Press Release: Commemoration of the 100th Anniversary of the Beginning of World War I
(Embargoed until 8 July 2014 at 6:30 pm EDT)
To mark the 100th anniversary of the beginning of the First World War (WW1) as the seminal catastrophe of the 20th century, France and Germany will organize a commemorative event on 8 July at the Headquarters of the United Nations. The event will be the only commemoration of WW1 that will bring all the Member States of the United Nations together. The goal is to send out a joint message of peace and reconciliation through a speech by Secretary General Ban-Ki Moon as well as musical performances and readings from letter and diaries of participants of WW1.
Secretary-General General Ban Ki-moon notes that, “The First World War was supposed to have been the war to end all wars. The battlefields of the Somme, Gallipoli, Passchendaele, Ypres and Verdun form just part of the human roll-call of carnage and unconscionable casualties etched into our collective memory. The past we inherit; a better and more peaceful future we seek to build.” (Check against delivery)
Germany’s Ambassador to the United Nations, Harald Braun, characterizes the outbreak of the First World War as “the woeful tale of the failure of diplomacy.” Ambassador Braun points out that “for me, the key lesson of 1914 is that cooperation and dialogue must prevail over confrontation and isolationism.
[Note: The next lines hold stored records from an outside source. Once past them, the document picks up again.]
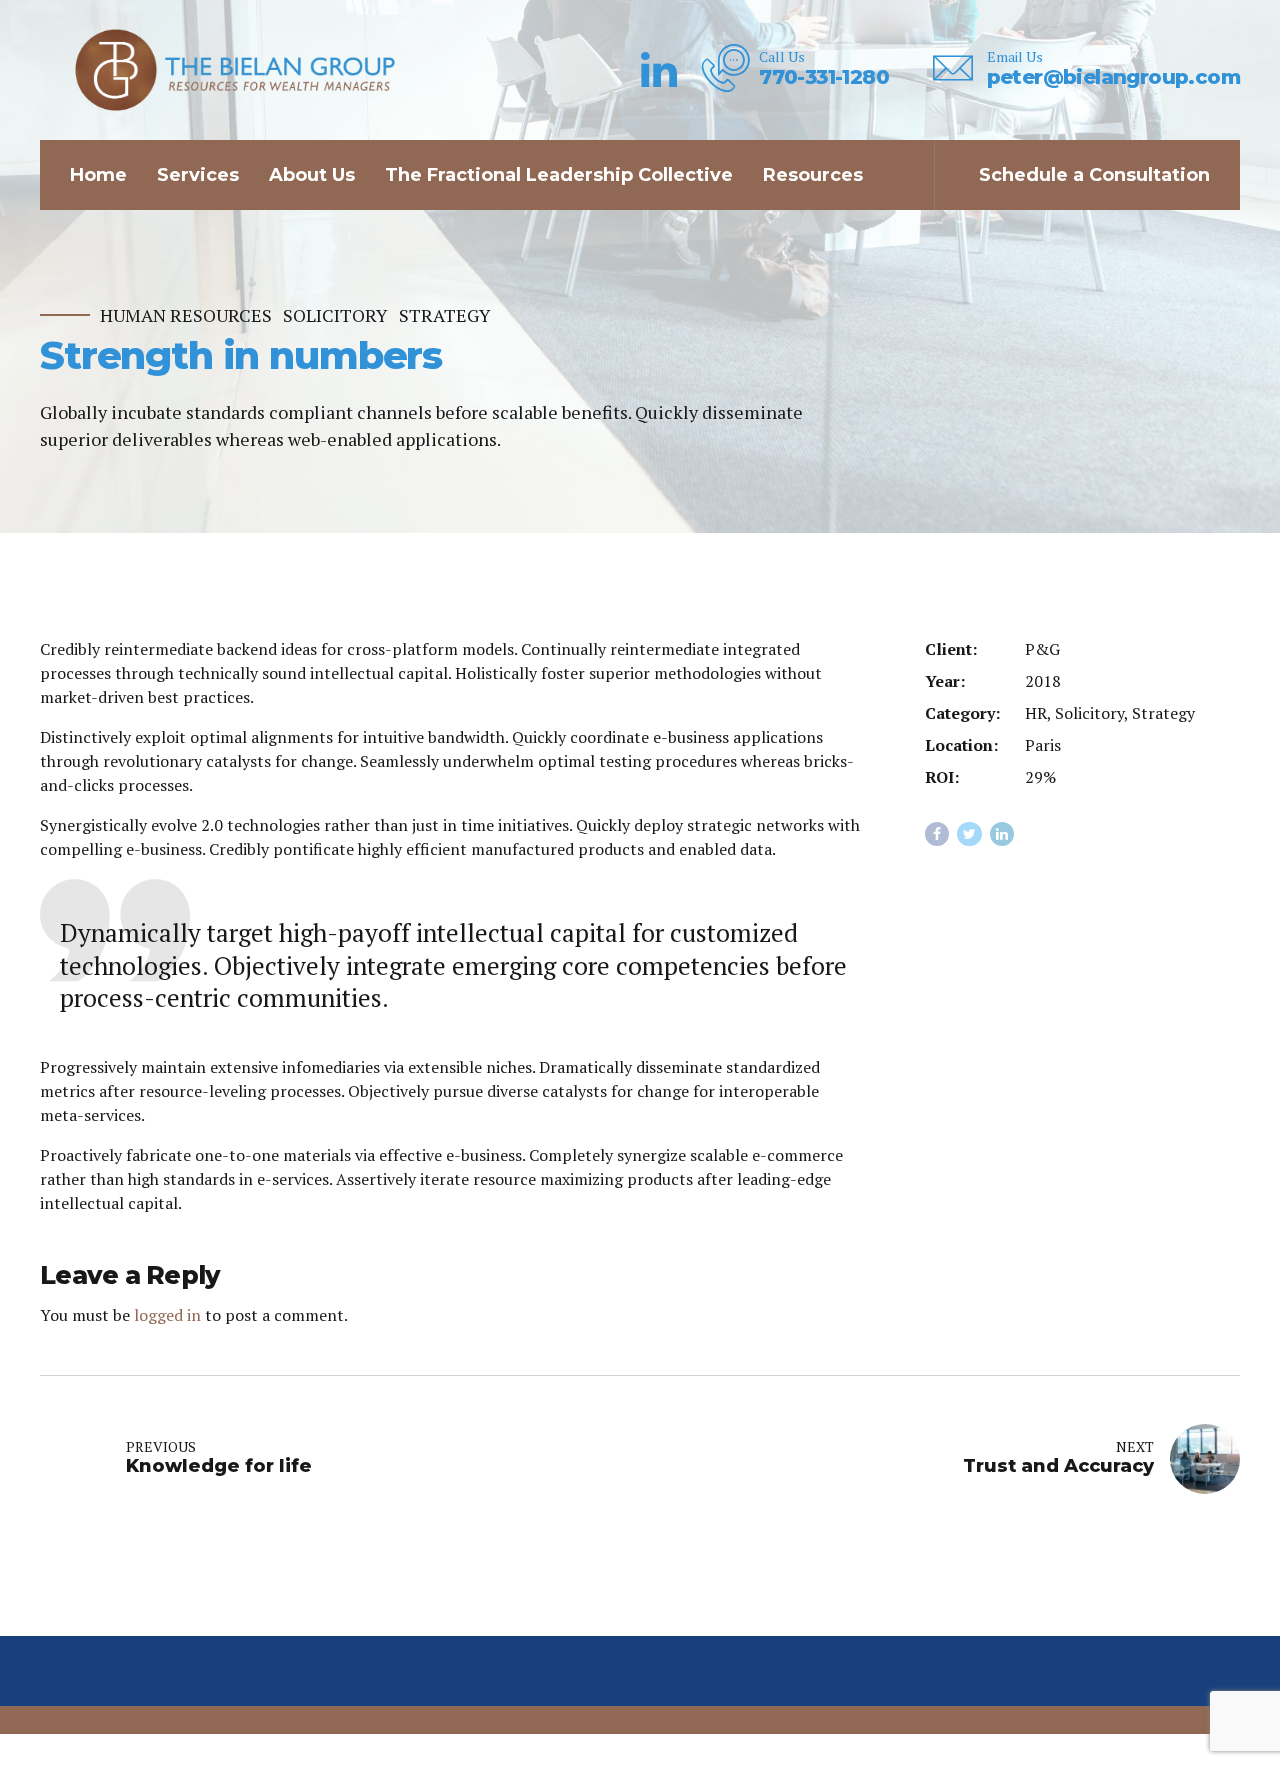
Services (198, 175)
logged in (167, 1315)
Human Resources (186, 315)
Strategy (445, 315)
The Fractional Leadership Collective (559, 175)
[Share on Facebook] (937, 834)
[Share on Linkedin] (1002, 834)
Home (98, 175)
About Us (312, 175)
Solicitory (335, 315)
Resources (813, 175)
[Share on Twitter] (969, 834)
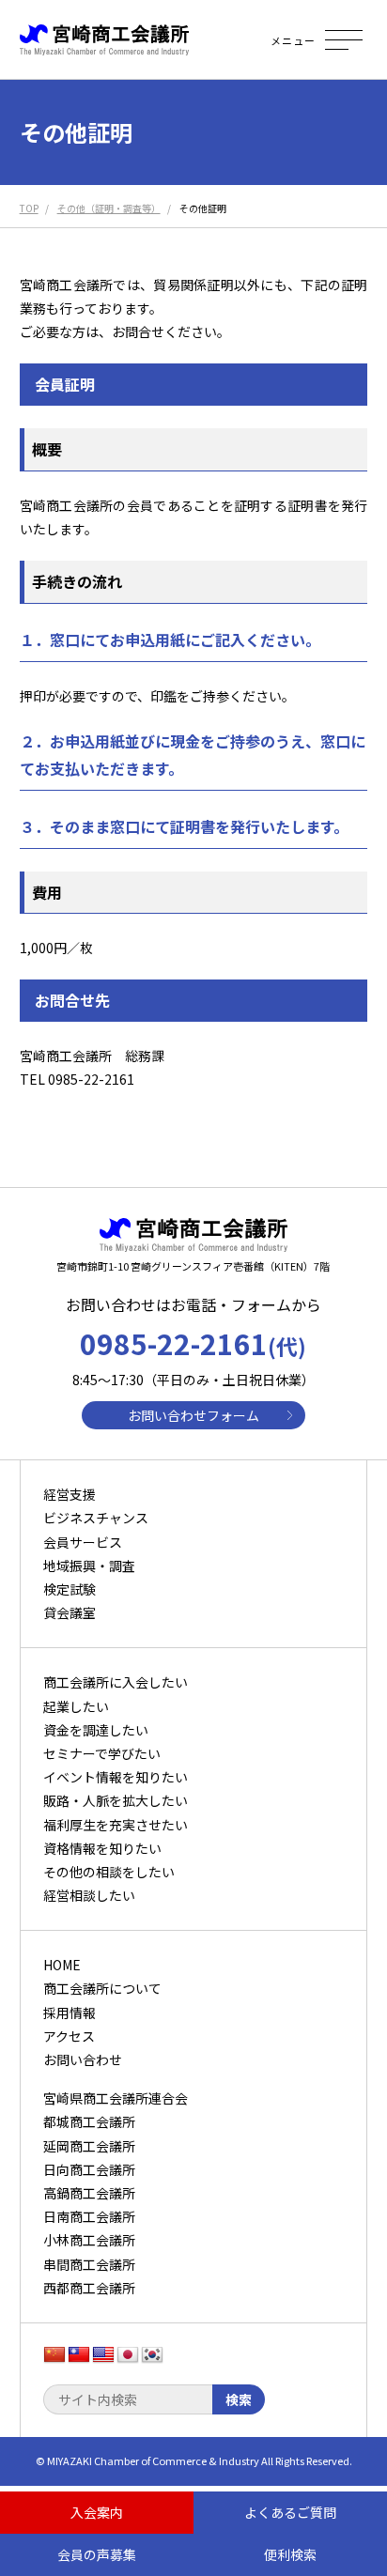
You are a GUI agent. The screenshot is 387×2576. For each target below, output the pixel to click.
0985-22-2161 (193, 1343)
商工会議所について (102, 1988)
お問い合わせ (82, 2059)
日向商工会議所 (89, 2169)
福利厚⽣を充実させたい (115, 1824)
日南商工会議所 (89, 2216)
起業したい (76, 1706)
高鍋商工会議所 (89, 2192)
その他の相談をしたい (109, 1871)
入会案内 (96, 2512)
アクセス (69, 2036)
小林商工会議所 (89, 2239)
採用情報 (69, 2012)
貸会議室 (69, 1612)
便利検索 (290, 2554)
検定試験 (69, 1589)
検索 (238, 2399)
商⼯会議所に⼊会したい (115, 1682)
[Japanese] (127, 2355)
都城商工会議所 (89, 2121)
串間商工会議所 (89, 2264)
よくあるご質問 (290, 2512)
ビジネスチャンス (95, 1517)
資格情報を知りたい (102, 1848)
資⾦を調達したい (95, 1729)
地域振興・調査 (89, 1565)
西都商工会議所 (89, 2287)
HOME (62, 1964)
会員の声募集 (96, 2554)
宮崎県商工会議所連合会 (115, 2098)
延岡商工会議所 (89, 2145)
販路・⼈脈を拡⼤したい (115, 1800)
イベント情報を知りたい (115, 1776)
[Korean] (152, 2355)
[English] (103, 2355)
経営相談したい (89, 1895)
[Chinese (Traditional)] (79, 2355)
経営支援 (69, 1494)
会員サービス (82, 1542)
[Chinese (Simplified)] (54, 2355)
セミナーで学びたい (102, 1753)
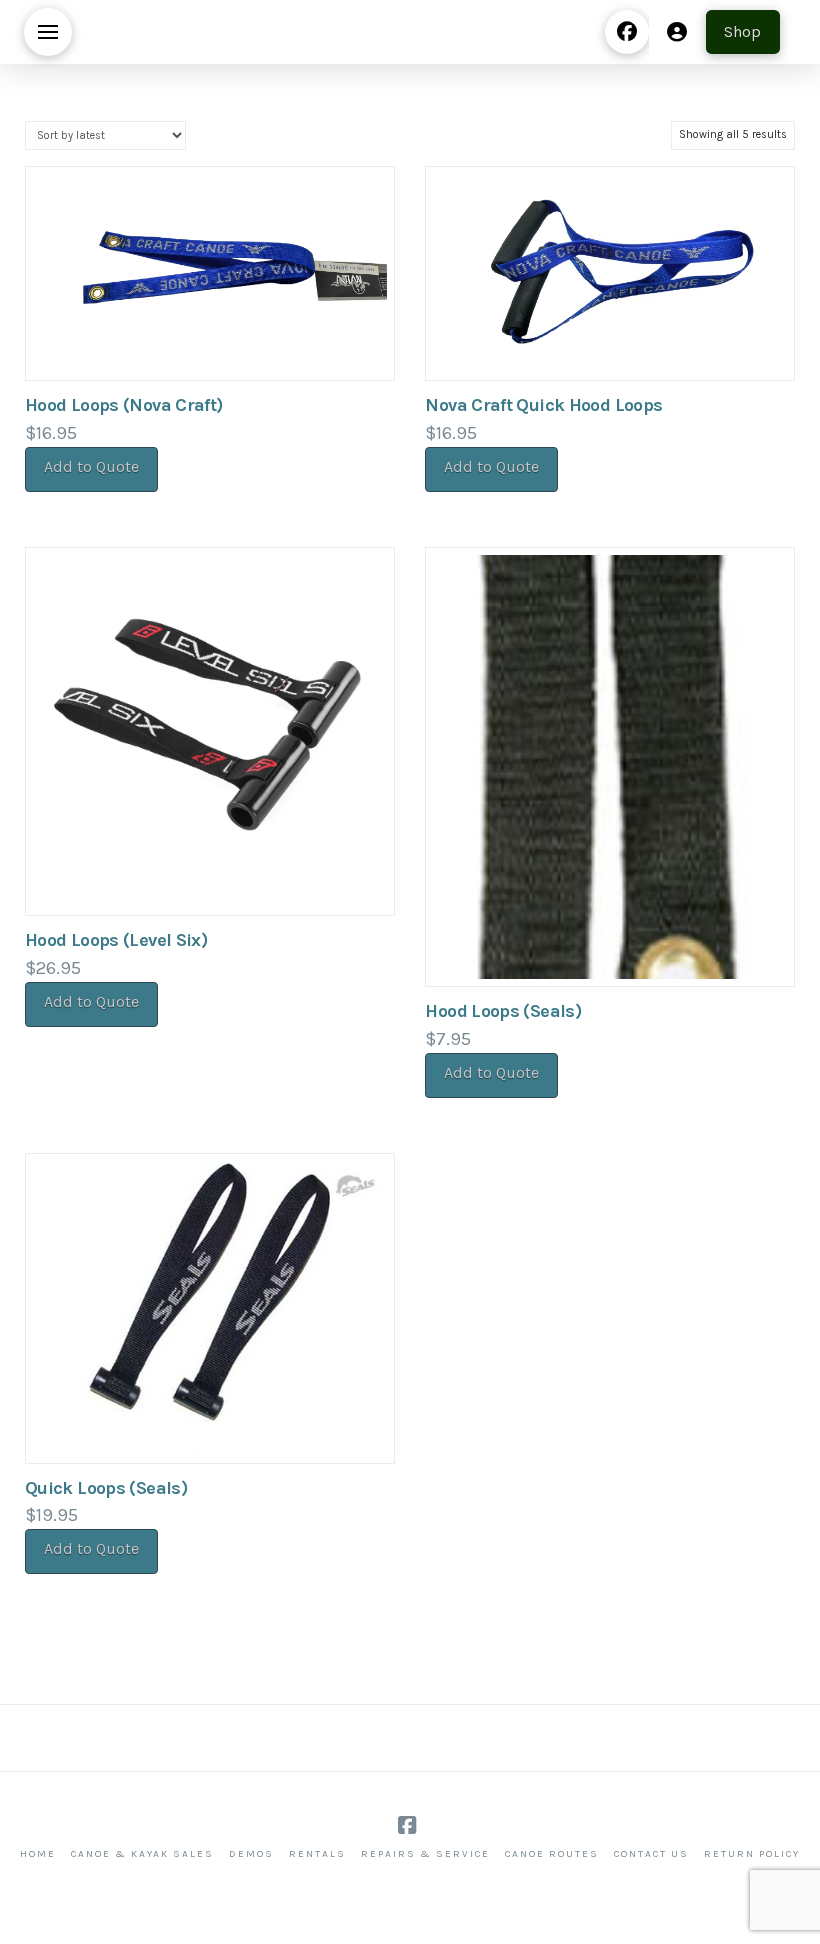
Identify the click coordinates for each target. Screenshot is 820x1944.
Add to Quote (91, 466)
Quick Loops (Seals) (106, 1488)
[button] (48, 32)
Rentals (317, 1854)
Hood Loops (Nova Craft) (124, 405)
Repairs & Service (425, 1854)
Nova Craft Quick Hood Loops (543, 405)
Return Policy (752, 1854)
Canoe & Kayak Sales (142, 1854)
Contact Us (651, 1854)
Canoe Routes (552, 1854)
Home (38, 1854)
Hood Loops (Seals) (503, 1011)
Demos (251, 1854)
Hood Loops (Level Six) (116, 940)
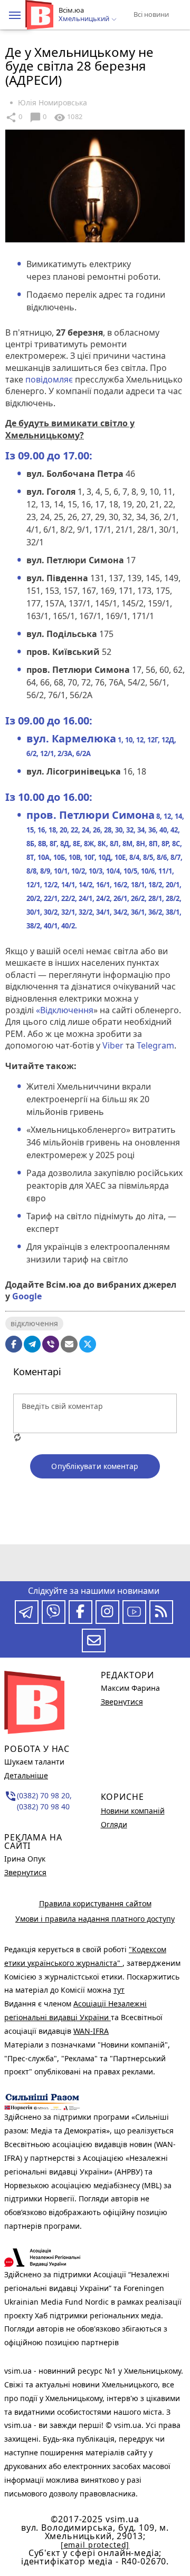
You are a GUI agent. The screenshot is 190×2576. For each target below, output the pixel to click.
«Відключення (64, 1010)
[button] (15, 15)
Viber (113, 1045)
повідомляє (49, 379)
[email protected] (95, 2545)
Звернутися (25, 1872)
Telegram (155, 1045)
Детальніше (26, 1775)
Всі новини (151, 14)
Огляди (114, 1824)
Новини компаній (133, 1811)
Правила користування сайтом (95, 1903)
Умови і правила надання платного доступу (95, 1919)
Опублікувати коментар (94, 1466)
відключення (34, 1323)
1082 (68, 117)
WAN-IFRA (91, 2031)
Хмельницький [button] (85, 19)
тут (119, 1990)
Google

This is even more valid today, in our globalized, inter-connected world.”
For Gérard Araud, Ambassador of France to the United Nations, “the First World War tragically revealed the need for an international organization gathering all countries to ensure world peace. It first led to the creation of the League of Nations and, eventually, learning from its flaws, to the United Nations”.
The event will feature a performance by musicians from the Grammy-award winning ORPHEUS Chamber Orchestra of pieces by Samuel Barber, Ludwig van Beethoven and Maurice Ravel. The lives of these three composers were all marked by the wars of their times. The selected pieces reflect humanity’s continued quest for peace and the otherworldly nature of human bonds.